This woman is angry. I can see it in her face, I can hear it in her voice. She is muttering a mile a minute as she passes me, forcing her cart past mine. I am looking at the rows of supplements and avoiding eye contact. She is probably five years younger than I am, with two kids and a man who looks equal parts terrified and checked out. I am the girl with the B-complex bottle in my hand, studying the ingredients for purity. Over-educated, underpaid nonprofit worker, saving the city one memo at a time before heading out to happy hour. It's moments like these that I am blatantly, embarrassingly, aware that my problems are vastly contextual. But, then again, depending on the viewpoint, so are hers.

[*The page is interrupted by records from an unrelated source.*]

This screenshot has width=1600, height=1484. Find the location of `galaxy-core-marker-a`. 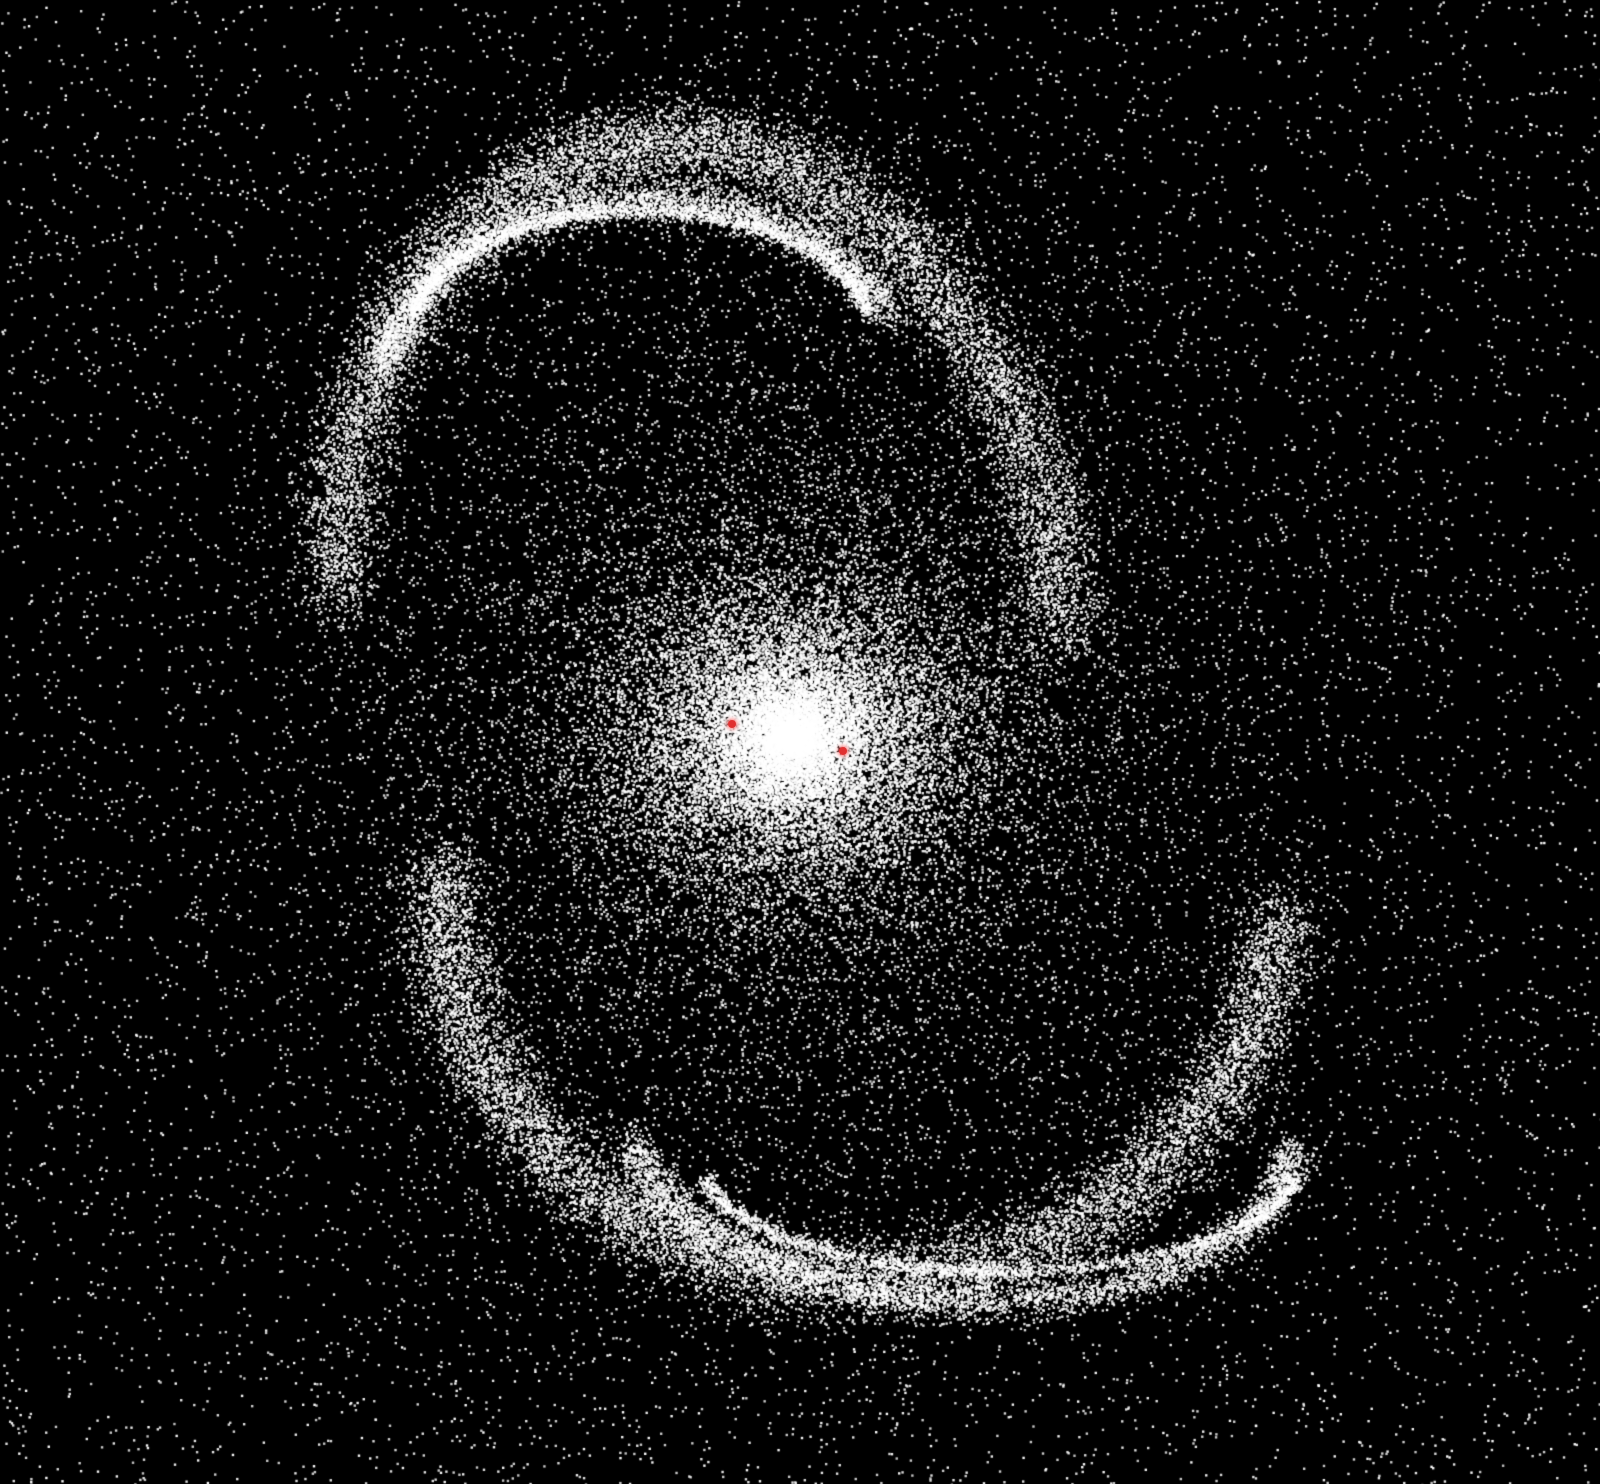

galaxy-core-marker-a is located at coordinates (732, 724).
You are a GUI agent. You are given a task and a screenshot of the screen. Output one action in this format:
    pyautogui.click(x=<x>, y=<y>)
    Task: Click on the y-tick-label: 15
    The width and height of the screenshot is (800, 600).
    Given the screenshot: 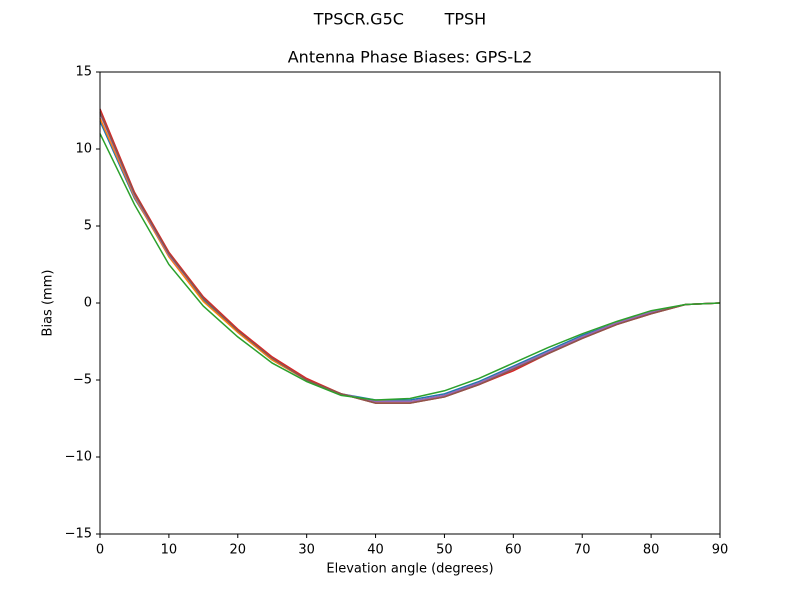 What is the action you would take?
    pyautogui.click(x=84, y=72)
    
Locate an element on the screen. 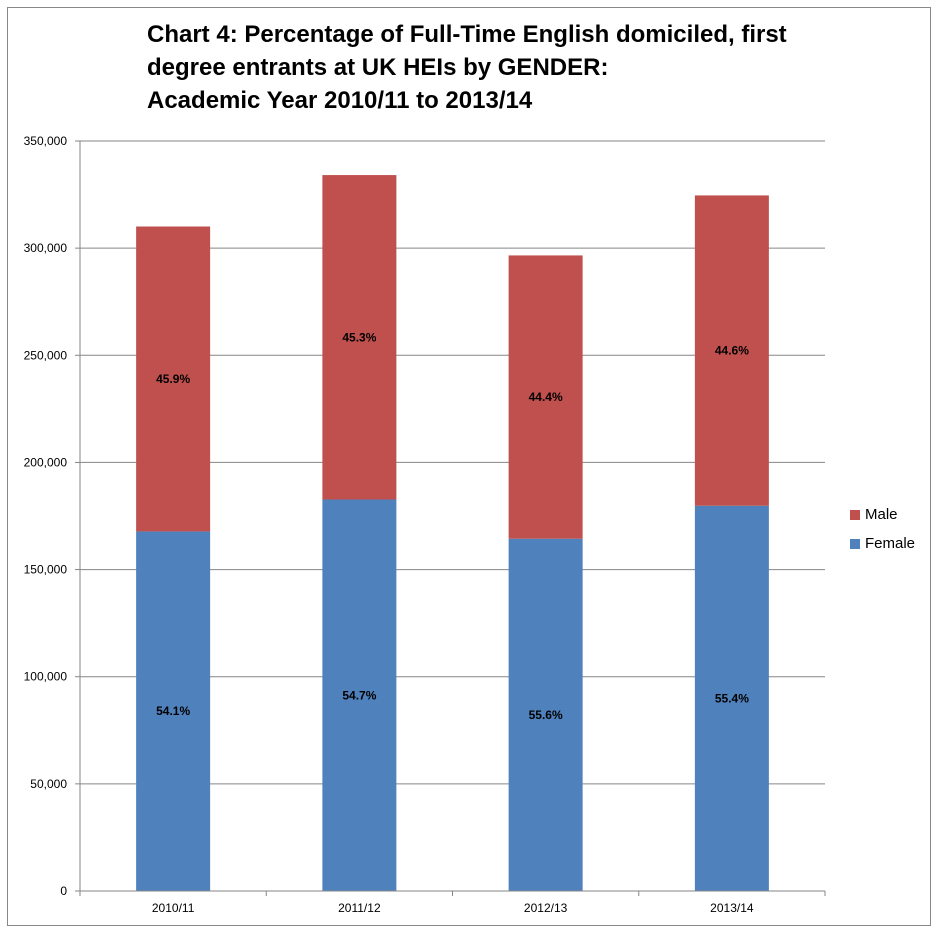 This screenshot has width=939, height=933. data-label-female-2011-12: 54.7% is located at coordinates (359, 695).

Maybe it's just a bad day. Maybe she's usually a happy person. Maybe Wal-Mart on a busy afternoon is just too much for her. Maybe something else occurred. She looks weary to me, totally exhausted and ready to give up, but what the hell do I know? Maybe her girls are her world, maybe her man steps up at home and makes her dinner. Maybe she is happy.

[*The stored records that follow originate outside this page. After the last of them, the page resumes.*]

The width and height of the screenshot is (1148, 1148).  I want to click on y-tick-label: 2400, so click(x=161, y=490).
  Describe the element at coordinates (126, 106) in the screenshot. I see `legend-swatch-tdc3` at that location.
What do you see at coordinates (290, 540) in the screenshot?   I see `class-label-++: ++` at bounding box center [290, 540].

I judge her because of her food choices, her accent, her vocabulary. I decide she is a miserable woman who got pregnant young, and then got pregnant again without catching a breath. I decide she is undereducated and poor, and that her boyfriend (and I've already decided he can't possibly be her husband) contributes little. I decide these things, and then I feel terrible for deciding. Who the hell am I?

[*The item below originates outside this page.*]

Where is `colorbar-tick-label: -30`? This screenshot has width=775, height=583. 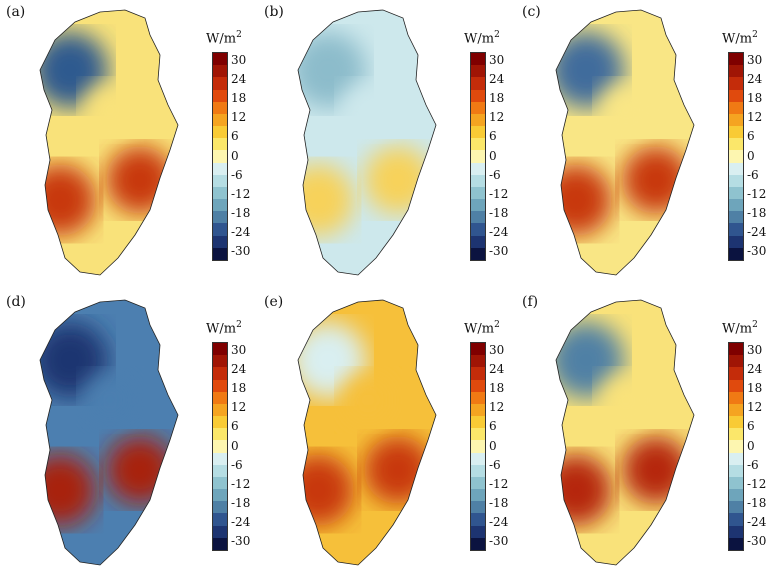
colorbar-tick-label: -30 is located at coordinates (499, 541).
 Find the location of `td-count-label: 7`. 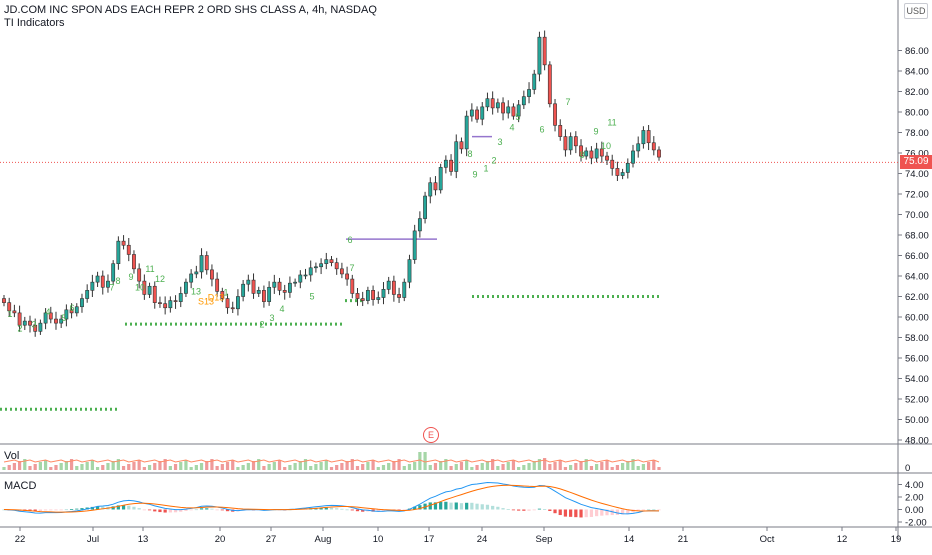

td-count-label: 7 is located at coordinates (568, 102).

Maybe she's judging me. Maybe she doesn't know how my heart breaks, how I see the injustice, how I feel guilt for things like worrying if I need to buy whitening toothpaste or cut back on caffeine. Maybe she thinks I don't give a shit. I do. I do give a shit. I just don't know what to do about it.
I never know, in these situations, what to do with these rampant thoughts. Or if anyone else thinks them. If I am alone in my weird analysis of the world; the "world" being Wal-mart on a rainy afternoon.
2 comments:
I just tried leaving this huge comment. It didn't work. This post is my favorite ever. It's real and I love you for that. I see the children of "those" women and men everyday. Sometimes it rips my heart in two thinking about what I have in comparison to their needs. I wish I could save the world.
Ohhhh, KLawBax, I know. It's hard not to judge, but you do, and then you feel guilty, and you wonder what kind of life these children will have (and who will educate them) and where the cycle stops. I love you too. It makes sense we'd end up in worlds where our bleeding hearts can be active.